Dobrze będzie "Animals" przerobić ponownie, ponieważ to wciąż aktualna muzyka, również w niesionych treściach. I pod względem liryki sądzę, że na aktualności nigdy nie straci. Album puszcza oko do Orwellowskiego "Folwarku Zwierzęcego", gdzie różne warstwy społeczeństwa podporządkowano pasującym do ich natury zwierzętom. Biedne zwierzaki, jakże często obwiniamy ich żywot naszymi podłościami, lecz wiadomo, że za ich przyczynkiem wchodzimy jedynie w obręby merytoryczne, a zwierzaki nadal pozostają cudownymi istotami. Nieporównanie lepszymi od nas. Uczciwymi i szlachetnymi, do czego rasa ludzka nie dociąga. Mamy więc psy, świnie oraz jedną owcę. To one nas reprezentują. Zawsze negatywnie. Bywają chciwe, bezwzględne, wątpliwe moralnie, niebezpieczne oraz okrutne. Wyjątkiem krótki do płyty wstęp oraz jej zwieńczenie, czyli tematy opatrzone tytułami "Pigs On The Wing" - w częściach jeden i dwa. I te w sumie trzy minuty stanowią za wyznanie miłosne Rogera Watersa do jego ówczesnej, 'świeżutkiej' żonki, Carolyne. Pobrali się rok wcześniej. Tak na marginesie, para przetrwała do 1992 roku, czyli do epoki "Amused To Death".
Poza tym, cały istotny środek - dwa długasy oraz jeden w rozmiarach kolos. Pomimo, iż do rozmiarów dajmy na to, takiego "Thick As A Brick", się nie umywa. A tym 'kolosem', 17-minutowe "Dogs" - rzecz o ludziach egoistach, zawistnikach i ogólnym braku poszanowania osobnikach, wykorzystujących ludzi ufnych i zarazem naiwnych do osiągnięcia własnego sukcesu. Na szczęście oliwa zawsze sprawiedliwa, tak też każdy z nich, z czasem stanie się ofiarą wznieconych przez siebie krętactw i skończy na dnie.

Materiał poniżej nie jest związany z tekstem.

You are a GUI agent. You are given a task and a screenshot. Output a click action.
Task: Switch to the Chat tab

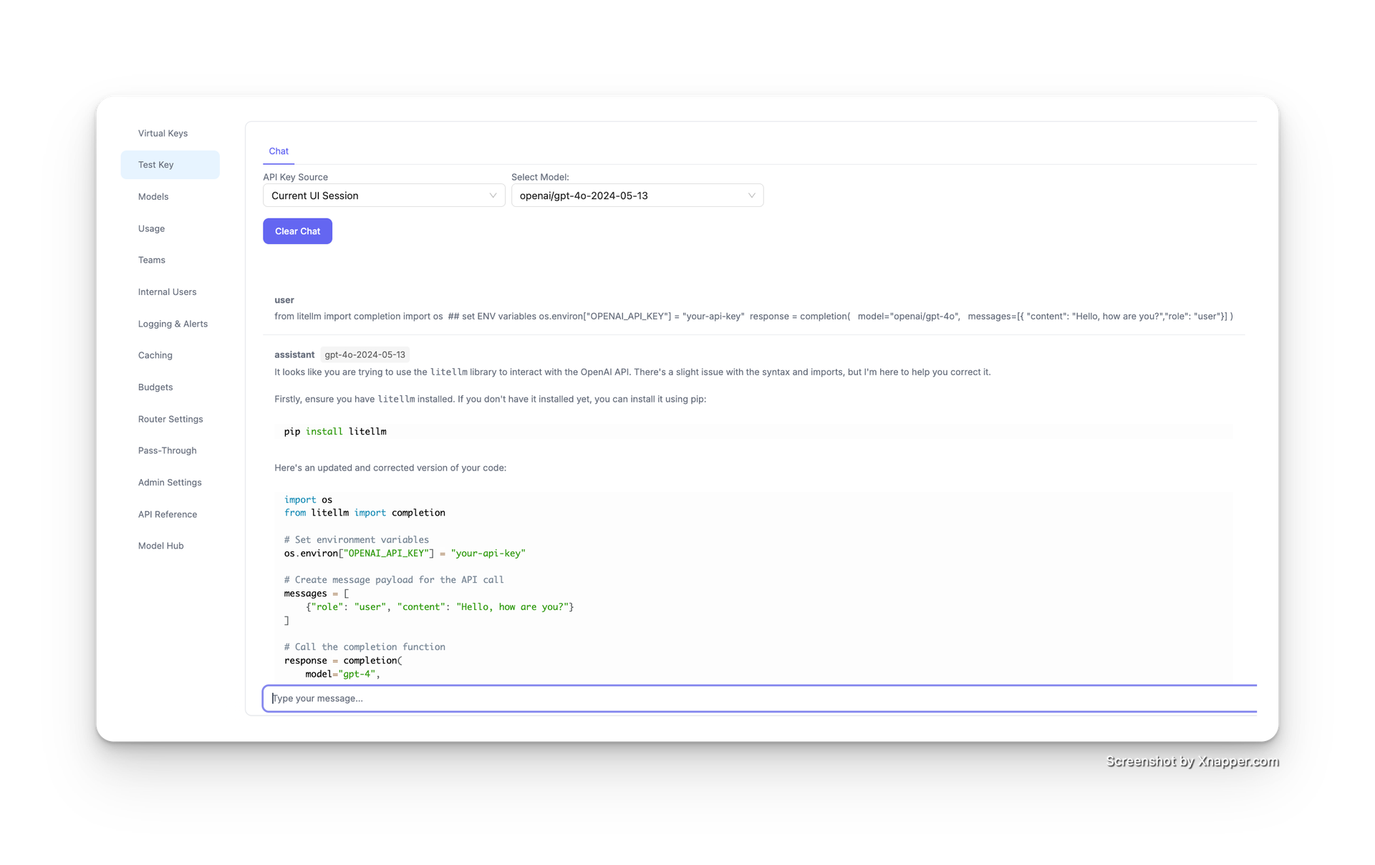click(x=279, y=151)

Tymi krótszymi, to 11-minutowe "Pigs" (Three Different Ones) - mamy tu ludzi o ograniczonym polu myślenia. Krótkowzrocznych i często tego powodem niebezpiecznych. I jeszcze numer "Sheep" - bo każdą owcę da się ugrzecznić, dać jej skrawek pola, trawę i ogłupić fałszywym spokojem, jednak zawsze może nadejść chwila, być może nawet czas rewolucji, kiedy te owce staną przeciwko oprawcom. W tym albumowym przypadku: świniom oraz psom. Nie wszystko da się przewidzieć i nie każdego zmanipulować.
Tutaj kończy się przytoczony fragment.